Retour le 13. Vaine attente toute la journée au camp 1. Devrons-nous déclencher notre balise Sarsat ? Nos canots finissent par arriver. Ils ont changé un moteur et tué un phoque ! Il est dépecé. Une partie, cuite sur feu de bois flotté, est dévorée illico. Nous embarquons, ayant perdu toute notion de l'heure. Le fjord, brumeux, est glacial. A mi-chemin, changement brutal de cap : nous partons plein gaz à la poursuite d'un groupe de baleines. Photos (difficiles !). Enfin à Uummannaq, nous aurons le 14 un festin de flétan et de baleine chez Jean-Michel. Retour à Ilulissat dans la " nuit " du 15 au 16 août.
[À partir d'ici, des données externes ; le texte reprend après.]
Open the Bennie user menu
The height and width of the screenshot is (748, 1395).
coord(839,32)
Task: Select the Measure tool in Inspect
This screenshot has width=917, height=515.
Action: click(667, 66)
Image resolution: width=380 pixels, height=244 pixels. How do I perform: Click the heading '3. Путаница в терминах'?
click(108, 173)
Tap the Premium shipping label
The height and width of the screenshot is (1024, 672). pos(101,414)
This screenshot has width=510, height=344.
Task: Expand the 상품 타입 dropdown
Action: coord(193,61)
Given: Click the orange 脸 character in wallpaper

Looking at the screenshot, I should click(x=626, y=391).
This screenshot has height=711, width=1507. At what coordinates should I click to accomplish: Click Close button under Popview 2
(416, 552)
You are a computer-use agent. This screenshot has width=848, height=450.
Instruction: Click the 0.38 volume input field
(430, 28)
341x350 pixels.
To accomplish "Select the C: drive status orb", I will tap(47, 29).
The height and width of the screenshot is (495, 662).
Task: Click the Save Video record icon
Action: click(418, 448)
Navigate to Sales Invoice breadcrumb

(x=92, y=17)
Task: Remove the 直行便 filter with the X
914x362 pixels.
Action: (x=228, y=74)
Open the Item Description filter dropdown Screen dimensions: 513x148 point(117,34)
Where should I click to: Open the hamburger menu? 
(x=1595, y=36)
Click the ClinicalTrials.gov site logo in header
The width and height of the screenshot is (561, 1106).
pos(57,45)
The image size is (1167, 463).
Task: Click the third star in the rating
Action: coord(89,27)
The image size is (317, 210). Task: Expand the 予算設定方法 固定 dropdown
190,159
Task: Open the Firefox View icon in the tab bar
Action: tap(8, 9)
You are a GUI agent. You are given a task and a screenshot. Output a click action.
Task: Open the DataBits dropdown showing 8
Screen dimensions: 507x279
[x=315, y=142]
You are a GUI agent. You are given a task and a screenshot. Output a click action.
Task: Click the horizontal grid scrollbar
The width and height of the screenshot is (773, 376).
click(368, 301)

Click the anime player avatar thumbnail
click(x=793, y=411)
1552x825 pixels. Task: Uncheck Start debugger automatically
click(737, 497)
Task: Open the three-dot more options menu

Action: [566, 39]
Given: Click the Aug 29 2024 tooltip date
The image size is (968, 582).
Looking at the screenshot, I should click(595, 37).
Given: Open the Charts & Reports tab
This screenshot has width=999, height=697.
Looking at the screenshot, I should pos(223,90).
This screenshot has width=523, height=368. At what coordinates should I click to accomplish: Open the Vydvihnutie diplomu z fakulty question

Nous reprenons l'avion le 20. Profitant de l'escale à Kangerlussuaq (ex base nucléaire de Sondre Sromfjord) nous explorons la toundra. L'hiver revient : neige à 600 m, température +6°C. mais myrtilles abondantes. Bœufs musqués sur l'autre rive du fleuve. Puis Marc et Christine tombent nez à nez avec une mère et son petit, en pleine sieste. L'animal, impressionnant de près, a la bonté de ne pas charger. Repli prudent. La rencontre de ces animaux préhistoriques est un temps fort du voyage. Réminiscence de nos lointains ancêtres chasseurs ?

Dans l'avion pour Copenhague, c'est notre première nuit depuis un mois. Avec une étrange lueur très loin au Nord, vers le soleil de Minuit.

Pierre Chanel, CAF de Villefranche /S, Pommiers, Octobre 2001.

Note : Pour répondre à une question fréquente, les conditions climatiques dans les massifs concernés, en été, sont comparables à celles des Alpes, mais 2000 m plus haut. Le moindre 1500 ressemble à un 3500, voire un 4000 m en France. Variations brutales possibles. Climat plus doux au Sud, mais tempêtes et pluies fréquentes. En automne, les choses se gâtent ; et en hiver, la température descend bien en dessous de - 25° C sur la côte, et - 40°, plus à l'intérieur.